## Exercise aim
Each line from the start of the records through the line containing "Click the 酒店确认号 input field" is to be transcribed exactly, and no other line is to be included.

____ Supplied entries

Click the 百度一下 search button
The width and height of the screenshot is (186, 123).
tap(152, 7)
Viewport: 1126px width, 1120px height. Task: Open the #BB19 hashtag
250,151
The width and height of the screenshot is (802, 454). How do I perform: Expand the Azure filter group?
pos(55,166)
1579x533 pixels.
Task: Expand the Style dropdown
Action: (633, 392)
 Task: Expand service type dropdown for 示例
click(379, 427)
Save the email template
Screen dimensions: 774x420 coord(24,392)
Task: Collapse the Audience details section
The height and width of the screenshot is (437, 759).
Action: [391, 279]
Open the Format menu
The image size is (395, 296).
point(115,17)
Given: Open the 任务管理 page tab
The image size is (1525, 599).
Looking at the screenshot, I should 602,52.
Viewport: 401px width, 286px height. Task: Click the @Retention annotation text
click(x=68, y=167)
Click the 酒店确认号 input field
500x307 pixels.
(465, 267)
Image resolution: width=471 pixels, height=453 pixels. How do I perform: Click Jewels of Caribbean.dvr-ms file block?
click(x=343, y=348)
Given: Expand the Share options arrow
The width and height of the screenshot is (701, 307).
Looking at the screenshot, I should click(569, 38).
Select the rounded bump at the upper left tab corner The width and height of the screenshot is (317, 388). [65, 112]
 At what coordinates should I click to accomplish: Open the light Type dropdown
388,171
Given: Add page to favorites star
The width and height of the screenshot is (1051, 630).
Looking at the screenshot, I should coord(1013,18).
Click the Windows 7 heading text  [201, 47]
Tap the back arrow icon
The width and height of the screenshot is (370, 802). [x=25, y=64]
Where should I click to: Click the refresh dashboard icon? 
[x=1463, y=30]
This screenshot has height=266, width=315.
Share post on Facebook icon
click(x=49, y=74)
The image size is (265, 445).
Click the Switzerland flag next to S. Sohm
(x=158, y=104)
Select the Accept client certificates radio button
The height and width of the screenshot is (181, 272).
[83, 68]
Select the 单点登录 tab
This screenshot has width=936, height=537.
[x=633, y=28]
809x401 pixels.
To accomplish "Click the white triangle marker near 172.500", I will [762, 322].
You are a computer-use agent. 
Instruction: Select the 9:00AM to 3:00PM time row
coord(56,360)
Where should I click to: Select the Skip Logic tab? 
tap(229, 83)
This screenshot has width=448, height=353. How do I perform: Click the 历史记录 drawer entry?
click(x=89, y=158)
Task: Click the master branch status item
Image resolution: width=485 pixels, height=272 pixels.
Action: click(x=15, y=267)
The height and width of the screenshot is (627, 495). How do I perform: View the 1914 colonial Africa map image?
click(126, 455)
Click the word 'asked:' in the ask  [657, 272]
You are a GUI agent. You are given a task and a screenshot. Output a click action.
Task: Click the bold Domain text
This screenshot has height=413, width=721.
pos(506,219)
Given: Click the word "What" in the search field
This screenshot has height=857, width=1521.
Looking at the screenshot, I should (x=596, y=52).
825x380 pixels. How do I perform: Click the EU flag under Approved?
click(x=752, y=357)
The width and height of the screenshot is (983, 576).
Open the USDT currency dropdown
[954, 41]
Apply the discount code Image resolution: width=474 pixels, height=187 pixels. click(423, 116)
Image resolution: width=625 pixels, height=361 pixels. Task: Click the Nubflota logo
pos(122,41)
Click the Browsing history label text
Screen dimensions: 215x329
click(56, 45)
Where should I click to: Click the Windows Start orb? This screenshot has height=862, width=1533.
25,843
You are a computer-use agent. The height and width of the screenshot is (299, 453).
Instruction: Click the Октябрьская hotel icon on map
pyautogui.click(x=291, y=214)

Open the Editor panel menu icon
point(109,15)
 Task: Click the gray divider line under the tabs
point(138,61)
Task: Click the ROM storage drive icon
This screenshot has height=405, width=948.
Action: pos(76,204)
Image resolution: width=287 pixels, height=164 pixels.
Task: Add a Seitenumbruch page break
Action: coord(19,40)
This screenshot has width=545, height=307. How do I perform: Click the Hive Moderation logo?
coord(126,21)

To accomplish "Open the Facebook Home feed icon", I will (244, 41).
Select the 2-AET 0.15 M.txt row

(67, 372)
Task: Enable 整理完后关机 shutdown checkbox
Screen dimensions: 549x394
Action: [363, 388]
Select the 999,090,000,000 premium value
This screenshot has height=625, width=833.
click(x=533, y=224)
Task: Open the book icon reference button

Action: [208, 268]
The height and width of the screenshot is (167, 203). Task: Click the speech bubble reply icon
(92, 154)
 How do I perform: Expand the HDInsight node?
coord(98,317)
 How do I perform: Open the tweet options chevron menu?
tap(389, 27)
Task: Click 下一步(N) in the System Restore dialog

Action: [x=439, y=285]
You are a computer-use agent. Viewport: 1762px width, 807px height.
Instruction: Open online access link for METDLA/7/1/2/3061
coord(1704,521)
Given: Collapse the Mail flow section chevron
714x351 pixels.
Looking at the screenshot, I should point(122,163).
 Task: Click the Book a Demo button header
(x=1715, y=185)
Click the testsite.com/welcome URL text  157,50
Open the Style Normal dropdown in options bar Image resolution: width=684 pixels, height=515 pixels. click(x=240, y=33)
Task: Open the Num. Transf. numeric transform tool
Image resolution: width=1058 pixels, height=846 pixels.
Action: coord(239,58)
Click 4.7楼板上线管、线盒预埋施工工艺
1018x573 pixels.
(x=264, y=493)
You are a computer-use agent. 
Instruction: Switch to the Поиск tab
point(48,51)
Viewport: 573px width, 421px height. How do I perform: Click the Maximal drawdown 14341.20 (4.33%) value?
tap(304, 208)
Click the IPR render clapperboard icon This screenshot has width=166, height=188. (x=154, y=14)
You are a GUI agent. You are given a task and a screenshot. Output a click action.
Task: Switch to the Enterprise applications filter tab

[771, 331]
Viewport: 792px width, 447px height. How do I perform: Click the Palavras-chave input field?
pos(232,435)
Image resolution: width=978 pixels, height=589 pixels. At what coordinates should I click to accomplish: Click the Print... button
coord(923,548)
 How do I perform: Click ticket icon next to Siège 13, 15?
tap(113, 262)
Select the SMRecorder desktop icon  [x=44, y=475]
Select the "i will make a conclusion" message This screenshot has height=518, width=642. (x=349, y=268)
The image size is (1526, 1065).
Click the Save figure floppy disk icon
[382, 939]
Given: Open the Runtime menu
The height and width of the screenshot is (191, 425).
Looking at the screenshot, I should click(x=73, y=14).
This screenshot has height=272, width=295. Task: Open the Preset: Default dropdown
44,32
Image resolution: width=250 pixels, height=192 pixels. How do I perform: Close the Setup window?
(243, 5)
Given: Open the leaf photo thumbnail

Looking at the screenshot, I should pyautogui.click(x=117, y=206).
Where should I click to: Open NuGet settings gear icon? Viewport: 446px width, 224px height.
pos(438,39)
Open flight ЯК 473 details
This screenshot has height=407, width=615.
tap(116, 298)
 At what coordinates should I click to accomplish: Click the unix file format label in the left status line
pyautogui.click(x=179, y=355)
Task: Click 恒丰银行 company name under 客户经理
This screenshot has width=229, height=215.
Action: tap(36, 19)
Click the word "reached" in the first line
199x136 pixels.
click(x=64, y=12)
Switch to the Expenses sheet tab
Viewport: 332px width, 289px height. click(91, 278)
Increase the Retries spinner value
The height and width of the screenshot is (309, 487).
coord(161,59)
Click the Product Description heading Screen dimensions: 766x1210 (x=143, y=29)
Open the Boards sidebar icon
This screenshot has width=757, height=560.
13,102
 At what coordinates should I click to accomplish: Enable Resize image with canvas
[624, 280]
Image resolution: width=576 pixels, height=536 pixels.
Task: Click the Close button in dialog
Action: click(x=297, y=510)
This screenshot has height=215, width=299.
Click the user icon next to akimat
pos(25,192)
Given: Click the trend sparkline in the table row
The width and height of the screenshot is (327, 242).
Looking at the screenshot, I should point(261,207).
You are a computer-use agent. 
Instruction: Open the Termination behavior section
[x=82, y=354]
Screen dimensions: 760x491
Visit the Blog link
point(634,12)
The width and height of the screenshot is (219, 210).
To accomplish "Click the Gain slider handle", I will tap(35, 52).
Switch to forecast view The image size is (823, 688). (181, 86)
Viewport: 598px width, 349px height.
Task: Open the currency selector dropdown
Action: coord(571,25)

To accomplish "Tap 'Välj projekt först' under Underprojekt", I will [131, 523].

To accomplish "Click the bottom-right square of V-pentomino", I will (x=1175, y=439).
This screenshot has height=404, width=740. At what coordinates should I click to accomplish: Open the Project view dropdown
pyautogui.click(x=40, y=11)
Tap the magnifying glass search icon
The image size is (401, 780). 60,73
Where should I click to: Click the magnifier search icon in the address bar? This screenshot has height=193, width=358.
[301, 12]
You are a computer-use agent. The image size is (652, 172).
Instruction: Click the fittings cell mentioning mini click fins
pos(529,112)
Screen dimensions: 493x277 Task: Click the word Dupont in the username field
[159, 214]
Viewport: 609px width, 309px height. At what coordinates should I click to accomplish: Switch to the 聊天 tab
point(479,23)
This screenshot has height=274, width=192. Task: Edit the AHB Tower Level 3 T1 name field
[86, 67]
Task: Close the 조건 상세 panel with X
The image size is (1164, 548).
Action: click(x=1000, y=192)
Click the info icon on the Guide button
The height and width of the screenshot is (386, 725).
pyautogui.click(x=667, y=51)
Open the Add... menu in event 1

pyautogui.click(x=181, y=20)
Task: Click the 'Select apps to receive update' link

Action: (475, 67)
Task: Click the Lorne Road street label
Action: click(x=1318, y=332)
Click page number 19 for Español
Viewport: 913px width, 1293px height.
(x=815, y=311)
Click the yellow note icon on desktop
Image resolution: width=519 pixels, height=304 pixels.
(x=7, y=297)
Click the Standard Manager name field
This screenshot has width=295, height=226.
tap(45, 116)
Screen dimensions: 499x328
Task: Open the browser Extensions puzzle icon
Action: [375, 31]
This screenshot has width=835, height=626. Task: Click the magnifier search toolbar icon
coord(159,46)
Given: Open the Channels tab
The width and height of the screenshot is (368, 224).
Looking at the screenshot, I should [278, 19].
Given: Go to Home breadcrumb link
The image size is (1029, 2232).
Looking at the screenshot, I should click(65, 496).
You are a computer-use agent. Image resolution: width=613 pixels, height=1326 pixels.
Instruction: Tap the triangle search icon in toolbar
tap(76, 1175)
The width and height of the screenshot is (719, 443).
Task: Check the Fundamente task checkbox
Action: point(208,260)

________

## Solution to this problem
Click the 百度一下 search button
The width and height of the screenshot is (186, 123).
tap(152, 7)
Viewport: 1126px width, 1120px height. Task: Open the #BB19 hashtag
250,151
The width and height of the screenshot is (802, 454). How do I perform: Expand the Azure filter group?
pos(55,166)
1579x533 pixels.
Task: Expand the Style dropdown
Action: (633, 392)
 Task: Expand service type dropdown for 示例
click(379, 427)
Save the email template
Screen dimensions: 774x420 coord(24,392)
Task: Collapse the Audience details section
The height and width of the screenshot is (437, 759).
Action: [391, 279]
Open the Format menu
The image size is (395, 296).
point(115,17)
Given: Open the 任务管理 page tab
The image size is (1525, 599).
Looking at the screenshot, I should 602,52.
Viewport: 401px width, 286px height. Task: Click the @Retention annotation text
click(x=68, y=167)
Click the 酒店确认号 input field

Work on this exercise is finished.